Как-то сидели беседовали два друга — Толстой и Чертков. На лоб Черткова сел комар, а Лев Николаевич взял да и шлепнул по нему ладошкой.
«Что вы сделали, граф? Вы убили комара. Разве вы имеете право распоряжаться жизнью божьей твари?» А Толстой ему отвечает: «Все это святая правда. Но нельзя же так п о д р о б н о жить…»
Я вам, Иван Иванович, тоже скажу. Не стоит обращать внимания на мелочи. Добивайтесь главного. Это было сутью римского права. Я ведь тоже не могу вот так взять и бросить дело, которое лепил всю жизнь. Академику Боровикову еще труднее это сделать. Вот и примеряешь…
Иван Иванович слушал Семернина, а сам все хотел спросить у старика, почему так крепко держится человек за должность. Ему понятно побуждение тех, кто всю жизнь ходит в начальниках и сделал из своего руководящего положения профессию. Тут все оправданно. У этой профессии есть даже свое название — руководитель, их еще называют менеджерами. Это действительно профессия, и ей за рубежом, как и всякой другой профессии, учат в колледжах и университетах. У нас другой путь в руководители. И, может быть, наиболее верный: надо пройти все ступени возглавляемого тобою дела. Но коли уж так повелось, то, видимо, надо не забывать и другое. Если, скажем, все наши научные учреждения, как правило, возглавляют крупные ученые, думал Иван Иванович, то нельзя же оставлять должность руководителя за ним пожизненно. Ему ведь еще и наукой надо заниматься, если он истинный ученый. А совмещение административной работы с научной, без ущерба для обоих занятий, он может осуществлять лишь тогда, когда работает за двоих, что дается только в молодые годы. А в шестьдесят и семьдесят лет? Впору справляться с одной работой и не брать на свои хилые плечи лишку. Ведь опыт, который со временем приобретаем и на какой мы так полагаемся, далеко не все может заменить. Он еще и тормоз новому…
Обо всем этом Иван Иванович хотел спросить у мудрого Семернина, но он и по себе знал, что с людьми происходит что-то необъяснимое. Где-то к шестидесяти годам, как раз в то время, когда человек оптимально должен оценить и соизмерить свои силы с тем образом жизни, который он вел до сих пор, в нем будто соскакивает защелка самоограничения. Забыв о деле, человек тратит остаток сил на то, чтобы удержаться на достигнутой им вершине в то время, когда нужно было употребить их на достойный спуск с нее. Конечно, мудрый Семернин понимает все это. Но почему он ищет оправдания? Почему?

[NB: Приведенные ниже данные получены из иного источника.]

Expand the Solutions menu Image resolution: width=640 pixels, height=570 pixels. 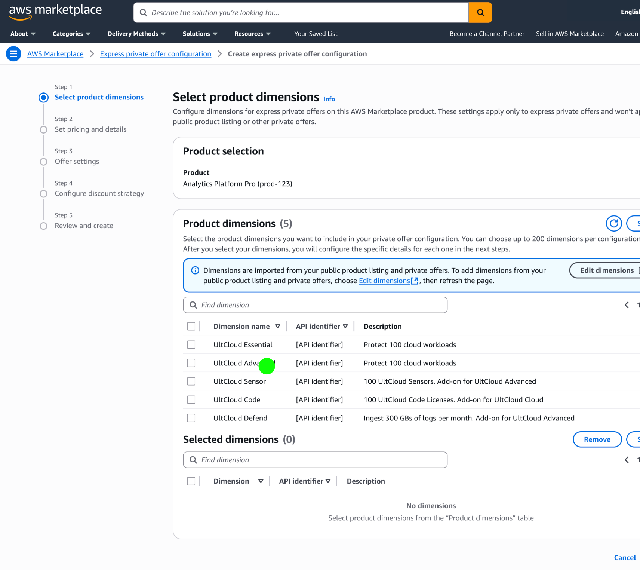pyautogui.click(x=200, y=34)
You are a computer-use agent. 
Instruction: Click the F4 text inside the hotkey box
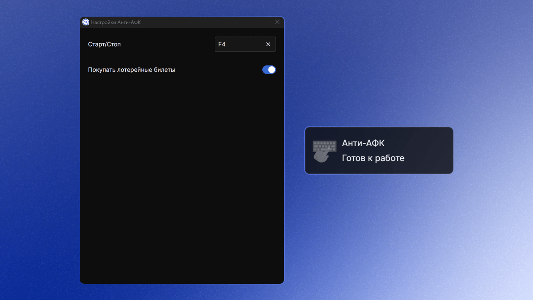tap(222, 44)
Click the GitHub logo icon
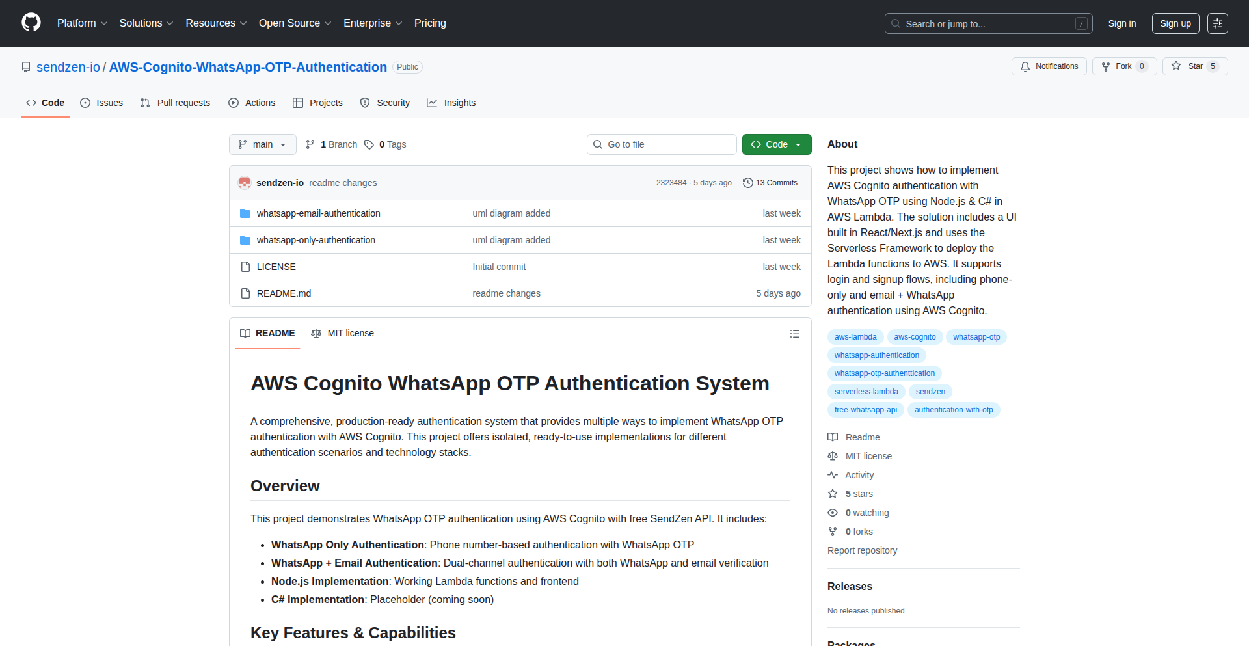The image size is (1249, 646). tap(31, 23)
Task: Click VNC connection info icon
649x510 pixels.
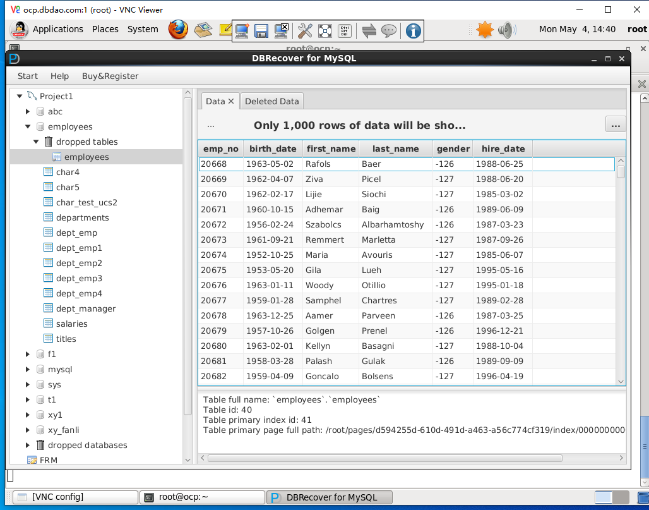Action: (x=413, y=30)
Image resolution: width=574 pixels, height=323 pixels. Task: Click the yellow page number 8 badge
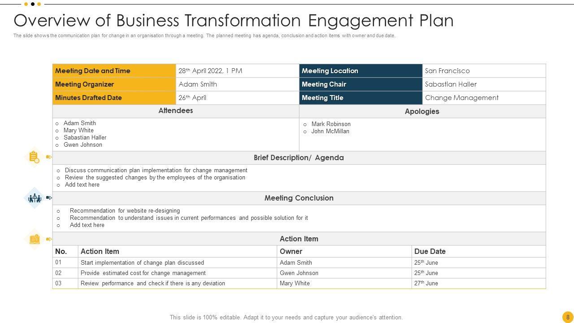[x=567, y=317]
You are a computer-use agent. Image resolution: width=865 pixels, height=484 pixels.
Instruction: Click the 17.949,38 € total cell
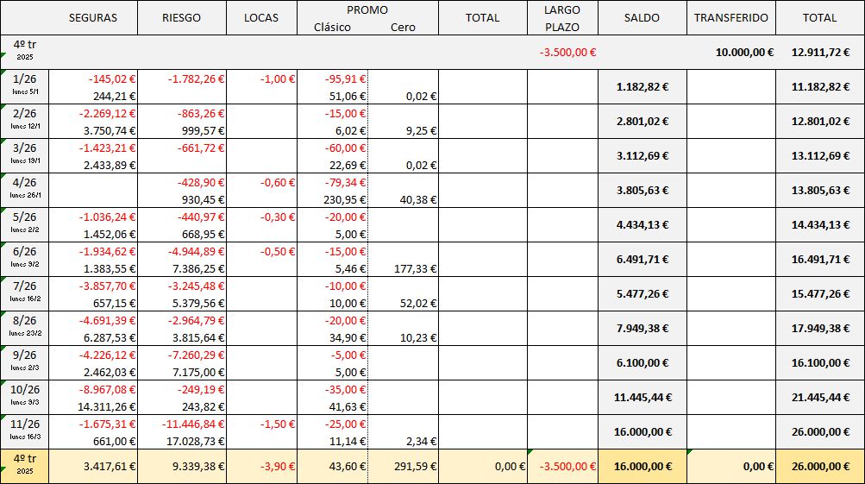[819, 328]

«Слаб человек. Не свободен он от пут обстоятельств. А нужно бы подняться ему над мелочным. Ведь он Человек…» Как Ивану Ивановичу ни хотелось обо всем этом поговорить со стариком, но он видел, что разговора откровенного, какие раньше бывали между ними, не получится. К нему опять подступила тоска, и он вспомнил свою единственную отраду — Антона. Его бы надо предупредить обо всем этом. Хоть и не поймет он сейчас, а на будущее надо бы. Жизнь быстротечна…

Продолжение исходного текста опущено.